自分の部屋に入ったマユリは、紙袋を開け買ったばかりの下着を確認する。
ふぅ、まあ、これなら着れないこともないね。
と思った次の瞬間、見慣れないものが目についた。
「なに・・・これ。」
それは痴女レベル80以上の、スケスケ下着だった。
・・・母さん、これはさすがに着れませんよ・・・
取り敢えず、泣きながら下着をタンスにしまうマユリ。特にスケスケは奥の方にしまった。
・・・こんなに下着で振り回されるなんて思わなかった・・・
・・・・・・
・・・その日の夜・・・
疲れて油断していたマユリがお風呂に入ろうとしたとき、例の下着を着けている姿をシスコン弟に見られてしまったのだ。
やばっ!!
焦るマユリだったが、意外にも弟は特に騒ぎもせず、無言でその場から立ち去り、自分の部屋に入っていく。

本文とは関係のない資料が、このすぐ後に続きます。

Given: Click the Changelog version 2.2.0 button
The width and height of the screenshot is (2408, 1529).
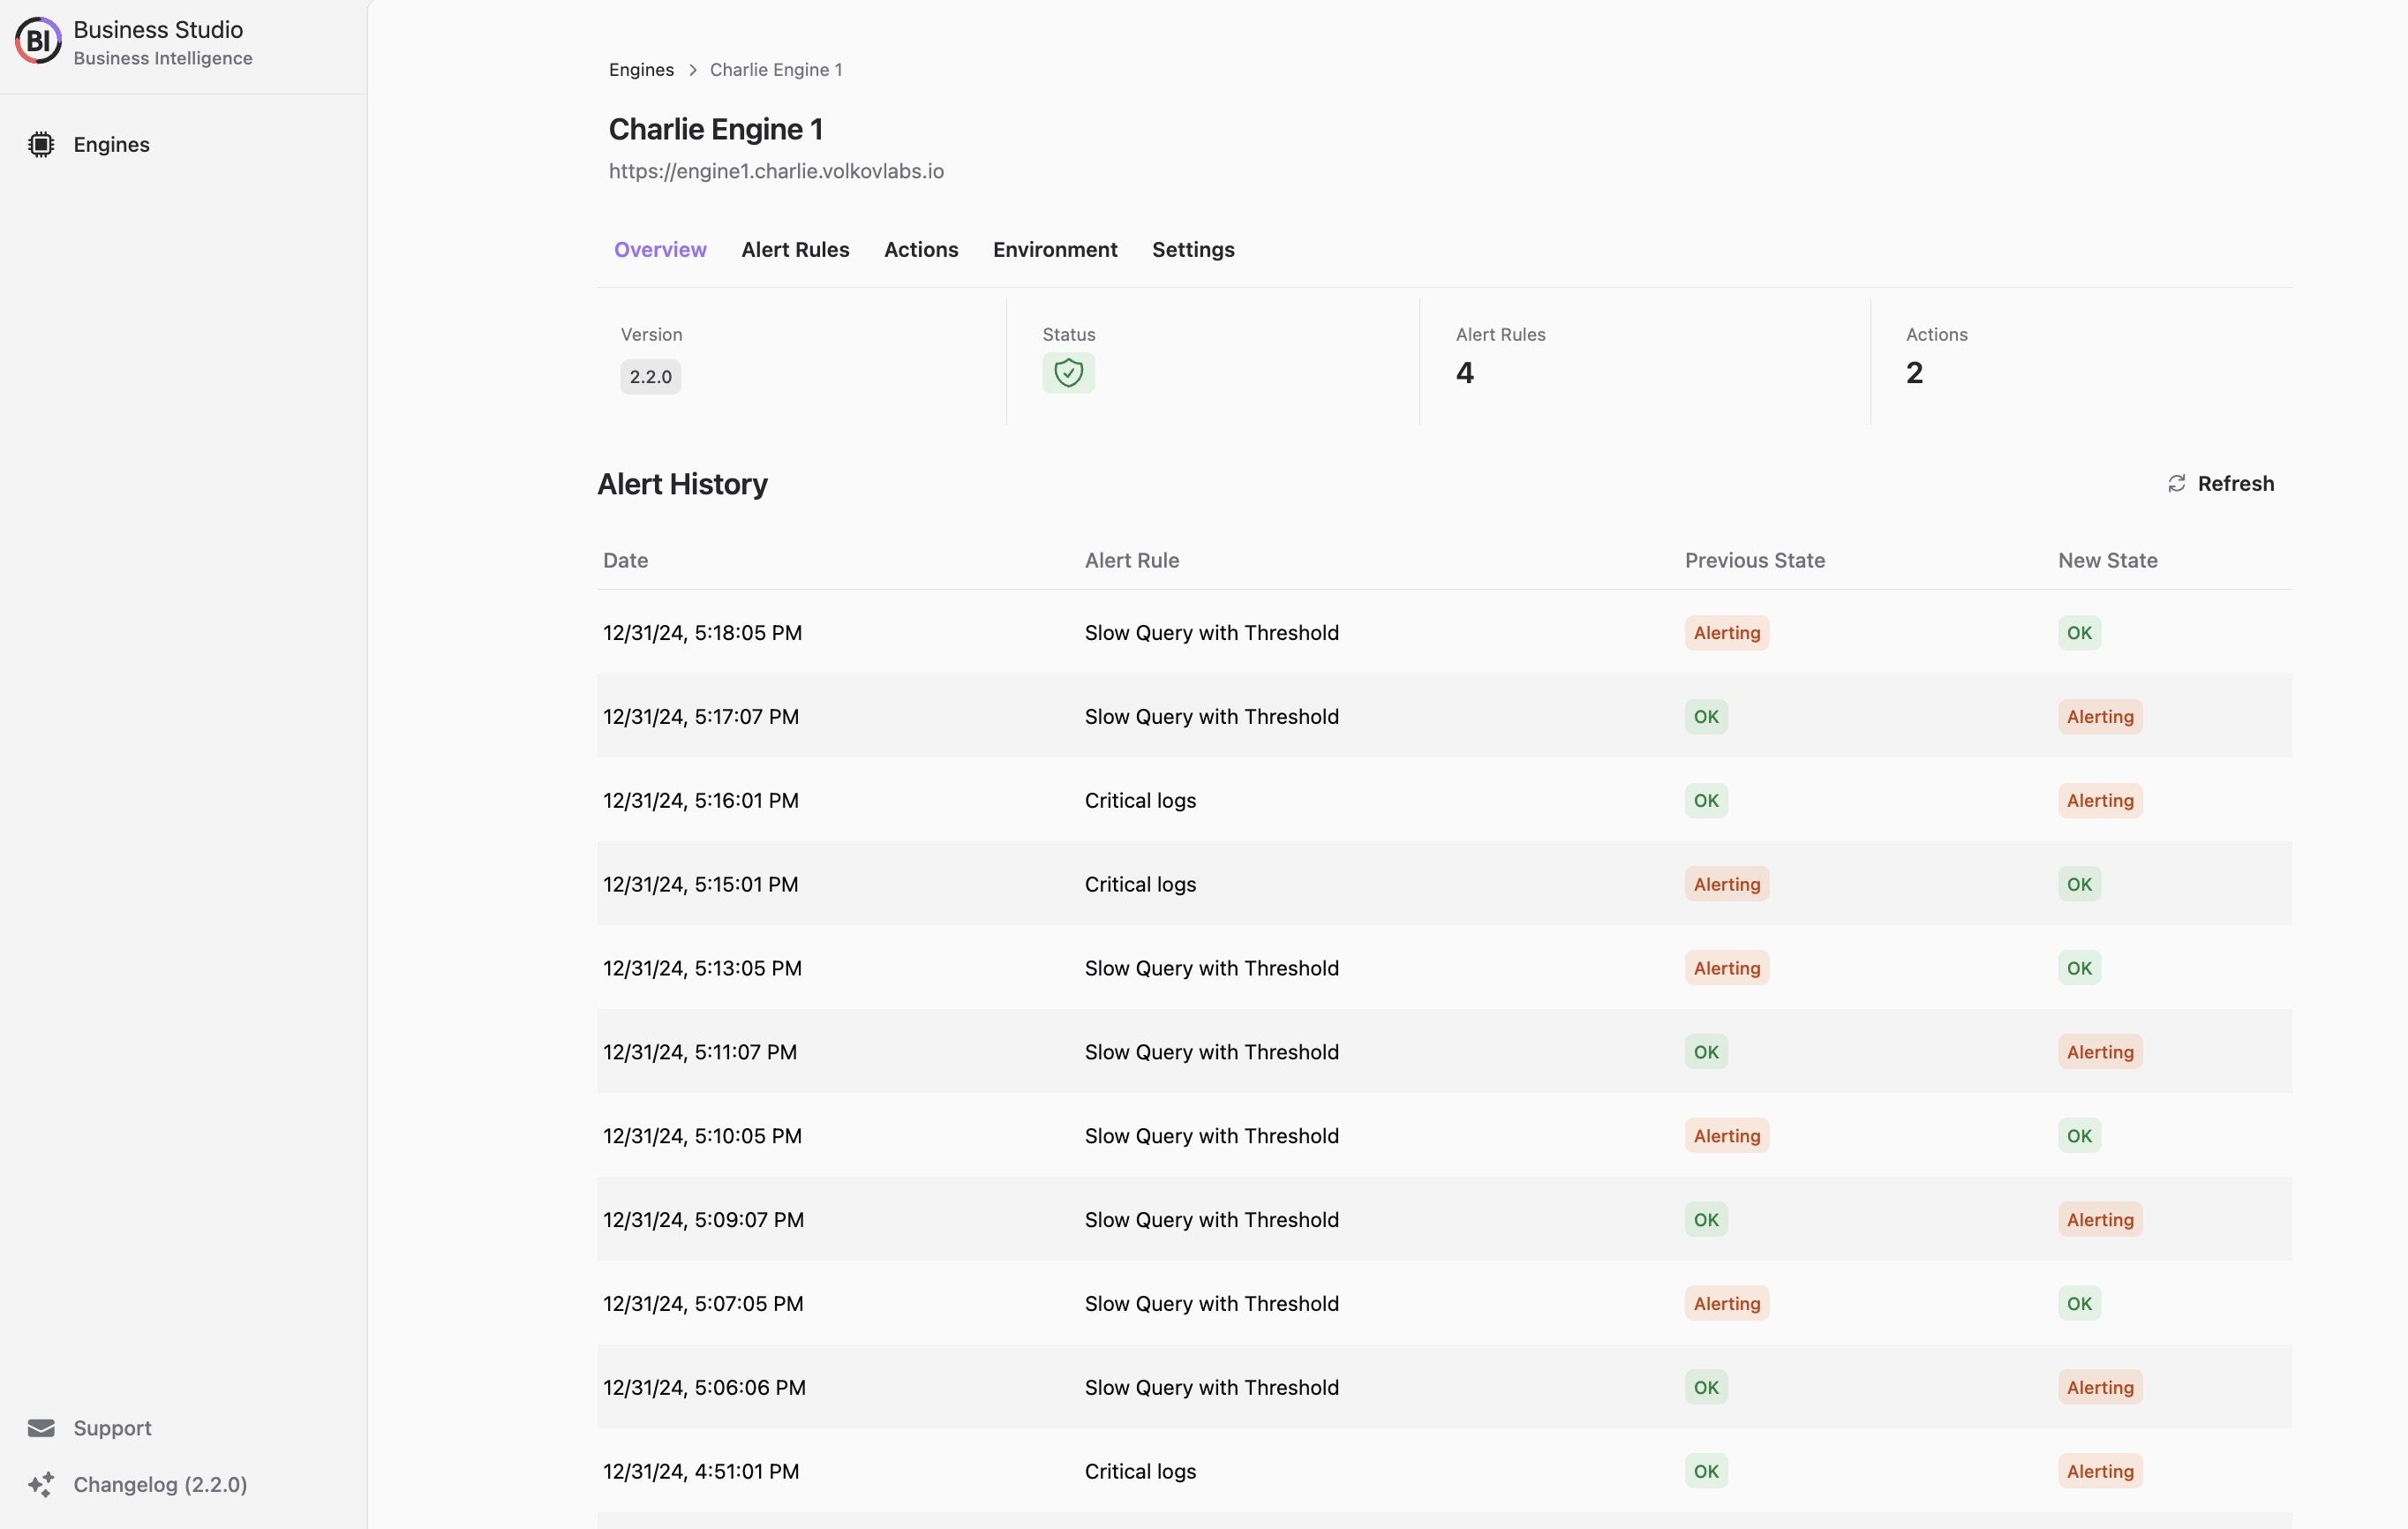Looking at the screenshot, I should coord(160,1483).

キョトンとするマユリ。
あれ?なにか言われると思ってたんだけどな・・・
部屋に入った弟は、そのまま窓まで行き、星空を見上げる。
姉ちゃんは俺が守る!
弟は姉が間違った方向にいってしまったと、完全に誤解しているのだ。しかしこの決意が今後、姉弟の絆を更に強くするのであった。